Required work: Your job is to transcribe the material exactly. Keep every line.

________________________________________

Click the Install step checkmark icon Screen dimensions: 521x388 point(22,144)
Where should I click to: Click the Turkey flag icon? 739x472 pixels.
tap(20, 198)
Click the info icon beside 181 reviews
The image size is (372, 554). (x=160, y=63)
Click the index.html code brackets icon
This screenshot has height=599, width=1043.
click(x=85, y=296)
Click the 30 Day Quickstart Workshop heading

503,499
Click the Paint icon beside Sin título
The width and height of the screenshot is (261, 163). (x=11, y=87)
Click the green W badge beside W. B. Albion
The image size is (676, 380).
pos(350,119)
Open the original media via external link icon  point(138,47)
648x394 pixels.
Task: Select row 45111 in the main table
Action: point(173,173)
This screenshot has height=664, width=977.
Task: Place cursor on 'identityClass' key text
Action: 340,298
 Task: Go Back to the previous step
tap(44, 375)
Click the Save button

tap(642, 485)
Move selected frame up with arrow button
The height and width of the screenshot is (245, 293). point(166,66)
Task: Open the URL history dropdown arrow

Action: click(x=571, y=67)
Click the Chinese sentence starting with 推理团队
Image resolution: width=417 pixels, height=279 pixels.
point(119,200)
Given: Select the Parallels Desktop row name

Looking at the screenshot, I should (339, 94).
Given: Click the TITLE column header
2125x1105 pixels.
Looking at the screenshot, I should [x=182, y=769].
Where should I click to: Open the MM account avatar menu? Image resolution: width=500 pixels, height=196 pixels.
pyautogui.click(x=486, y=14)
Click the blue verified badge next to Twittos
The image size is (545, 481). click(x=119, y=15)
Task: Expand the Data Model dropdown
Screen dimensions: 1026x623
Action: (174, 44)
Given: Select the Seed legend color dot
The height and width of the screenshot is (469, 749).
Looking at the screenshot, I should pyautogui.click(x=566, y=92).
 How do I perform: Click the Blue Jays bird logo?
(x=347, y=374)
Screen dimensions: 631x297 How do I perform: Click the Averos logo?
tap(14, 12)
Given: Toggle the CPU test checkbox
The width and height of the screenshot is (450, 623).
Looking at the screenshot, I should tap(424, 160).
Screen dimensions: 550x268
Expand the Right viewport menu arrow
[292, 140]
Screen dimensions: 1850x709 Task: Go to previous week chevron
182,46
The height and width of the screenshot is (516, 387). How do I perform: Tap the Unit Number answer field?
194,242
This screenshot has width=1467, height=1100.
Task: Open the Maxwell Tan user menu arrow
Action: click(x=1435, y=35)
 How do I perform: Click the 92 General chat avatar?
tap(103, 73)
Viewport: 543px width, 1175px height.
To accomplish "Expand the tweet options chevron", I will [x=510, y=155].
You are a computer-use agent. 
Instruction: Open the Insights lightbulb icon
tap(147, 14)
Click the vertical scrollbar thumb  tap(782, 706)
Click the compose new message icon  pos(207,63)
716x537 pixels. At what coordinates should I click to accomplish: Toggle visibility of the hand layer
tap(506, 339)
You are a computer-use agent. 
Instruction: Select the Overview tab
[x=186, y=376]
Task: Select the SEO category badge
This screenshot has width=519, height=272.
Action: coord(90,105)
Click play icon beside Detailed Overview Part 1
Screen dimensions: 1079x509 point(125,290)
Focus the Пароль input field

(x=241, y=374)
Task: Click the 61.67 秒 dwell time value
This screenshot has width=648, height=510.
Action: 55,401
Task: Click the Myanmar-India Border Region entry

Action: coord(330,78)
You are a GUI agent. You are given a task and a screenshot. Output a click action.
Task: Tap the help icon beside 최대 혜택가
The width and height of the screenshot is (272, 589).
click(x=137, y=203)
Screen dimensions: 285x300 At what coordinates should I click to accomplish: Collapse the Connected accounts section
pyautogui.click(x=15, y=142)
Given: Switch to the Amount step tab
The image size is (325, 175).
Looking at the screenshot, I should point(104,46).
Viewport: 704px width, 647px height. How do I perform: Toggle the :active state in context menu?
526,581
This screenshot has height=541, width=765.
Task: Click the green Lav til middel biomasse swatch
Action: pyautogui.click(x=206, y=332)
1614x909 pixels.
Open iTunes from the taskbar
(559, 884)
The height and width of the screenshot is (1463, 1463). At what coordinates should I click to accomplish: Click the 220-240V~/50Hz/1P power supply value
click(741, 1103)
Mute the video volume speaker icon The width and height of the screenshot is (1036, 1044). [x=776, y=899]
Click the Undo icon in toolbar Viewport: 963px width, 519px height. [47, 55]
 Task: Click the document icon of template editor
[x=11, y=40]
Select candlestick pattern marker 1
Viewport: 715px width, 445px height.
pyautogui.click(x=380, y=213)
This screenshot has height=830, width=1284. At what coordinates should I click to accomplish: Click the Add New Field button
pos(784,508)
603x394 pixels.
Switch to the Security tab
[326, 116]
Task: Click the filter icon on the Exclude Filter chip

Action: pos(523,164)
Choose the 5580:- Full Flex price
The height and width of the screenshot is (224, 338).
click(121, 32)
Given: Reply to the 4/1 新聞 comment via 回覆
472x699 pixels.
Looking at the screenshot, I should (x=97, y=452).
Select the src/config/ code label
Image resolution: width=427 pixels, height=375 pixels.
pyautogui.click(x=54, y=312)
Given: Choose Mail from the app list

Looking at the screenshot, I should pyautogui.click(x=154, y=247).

________________________________________

Result of the exercise:
Click the Install step checkmark icon Screen dimensions: 521x388 point(22,144)
Where should I click to: Click the Turkey flag icon? 739x472 pixels.
tap(20, 198)
Click the info icon beside 181 reviews
The image size is (372, 554). (x=160, y=63)
Click the index.html code brackets icon
This screenshot has height=599, width=1043.
click(x=85, y=296)
Click the 30 Day Quickstart Workshop heading

503,499
Click the Paint icon beside Sin título
The width and height of the screenshot is (261, 163). (x=11, y=87)
Click the green W badge beside W. B. Albion
The image size is (676, 380).
pos(350,119)
Open the original media via external link icon  point(138,47)
648x394 pixels.
Task: Select row 45111 in the main table
Action: point(173,173)
This screenshot has height=664, width=977.
Task: Place cursor on 'identityClass' key text
Action: 340,298
 Task: Go Back to the previous step
tap(44, 375)
Click the Save button

tap(642, 485)
Move selected frame up with arrow button
The height and width of the screenshot is (245, 293). point(166,66)
Task: Open the URL history dropdown arrow

Action: click(x=571, y=67)
Click the Chinese sentence starting with 推理团队
Image resolution: width=417 pixels, height=279 pixels.
point(119,200)
Given: Select the Parallels Desktop row name

Looking at the screenshot, I should (339, 94).
Given: Click the TITLE column header
2125x1105 pixels.
Looking at the screenshot, I should [x=182, y=769].
Where should I click to: Open the MM account avatar menu? Image resolution: width=500 pixels, height=196 pixels.
pyautogui.click(x=486, y=14)
Click the blue verified badge next to Twittos
The image size is (545, 481). click(x=119, y=15)
Task: Expand the Data Model dropdown
Screen dimensions: 1026x623
Action: (174, 44)
Given: Select the Seed legend color dot
The height and width of the screenshot is (469, 749).
Looking at the screenshot, I should pyautogui.click(x=566, y=92).
 How do I perform: Click the Blue Jays bird logo?
(x=347, y=374)
Screen dimensions: 631x297 How do I perform: Click the Averos logo?
tap(14, 12)
Given: Toggle the CPU test checkbox
The width and height of the screenshot is (450, 623).
Looking at the screenshot, I should tap(424, 160).
Screen dimensions: 550x268
Expand the Right viewport menu arrow
[292, 140]
Screen dimensions: 1850x709 Task: Go to previous week chevron
182,46
The height and width of the screenshot is (516, 387). How do I perform: Tap the Unit Number answer field?
194,242
This screenshot has width=1467, height=1100.
Task: Open the Maxwell Tan user menu arrow
Action: click(x=1435, y=35)
 How do I perform: Click the 92 General chat avatar?
tap(103, 73)
Viewport: 543px width, 1175px height.
To accomplish "Expand the tweet options chevron", I will [x=510, y=155].
You are a computer-use agent. 
Instruction: Open the Insights lightbulb icon
tap(147, 14)
Click the vertical scrollbar thumb  tap(782, 706)
Click the compose new message icon  pos(207,63)
716x537 pixels. At what coordinates should I click to accomplish: Toggle visibility of the hand layer
tap(506, 339)
You are a computer-use agent. 
Instruction: Select the Overview tab
[x=186, y=376]
Task: Select the SEO category badge
This screenshot has width=519, height=272.
Action: coord(90,105)
Click play icon beside Detailed Overview Part 1
Screen dimensions: 1079x509 point(125,290)
Focus the Пароль input field

(x=241, y=374)
Task: Click the 61.67 秒 dwell time value
This screenshot has width=648, height=510.
Action: 55,401
Task: Click the Myanmar-India Border Region entry

Action: coord(330,78)
You are a GUI agent. You are given a task and a screenshot. Output a click action.
Task: Tap the help icon beside 최대 혜택가
The width and height of the screenshot is (272, 589).
click(x=137, y=203)
Screen dimensions: 285x300 At what coordinates should I click to accomplish: Collapse the Connected accounts section
pyautogui.click(x=15, y=142)
Given: Switch to the Amount step tab
The image size is (325, 175).
Looking at the screenshot, I should point(104,46).
Viewport: 704px width, 647px height. How do I perform: Toggle the :active state in context menu?
526,581
This screenshot has height=541, width=765.
Task: Click the green Lav til middel biomasse swatch
Action: pyautogui.click(x=206, y=332)
1614x909 pixels.
Open iTunes from the taskbar
(559, 884)
The height and width of the screenshot is (1463, 1463). At what coordinates should I click to accomplish: Click the 220-240V~/50Hz/1P power supply value
click(741, 1103)
Mute the video volume speaker icon The width and height of the screenshot is (1036, 1044). [x=776, y=899]
Click the Undo icon in toolbar Viewport: 963px width, 519px height. [47, 55]
 Task: Click the document icon of template editor
[x=11, y=40]
Select candlestick pattern marker 1
Viewport: 715px width, 445px height.
pyautogui.click(x=380, y=213)
This screenshot has height=830, width=1284. At what coordinates should I click to accomplish: Click the Add New Field button
pos(784,508)
603x394 pixels.
Switch to the Security tab
[326, 116]
Task: Click the filter icon on the Exclude Filter chip

Action: pos(523,164)
Choose the 5580:- Full Flex price
The height and width of the screenshot is (224, 338).
click(121, 32)
Given: Reply to the 4/1 新聞 comment via 回覆
472x699 pixels.
Looking at the screenshot, I should (x=97, y=452).
Select the src/config/ code label
Image resolution: width=427 pixels, height=375 pixels.
pyautogui.click(x=54, y=312)
Given: Choose Mail from the app list

Looking at the screenshot, I should pyautogui.click(x=154, y=247).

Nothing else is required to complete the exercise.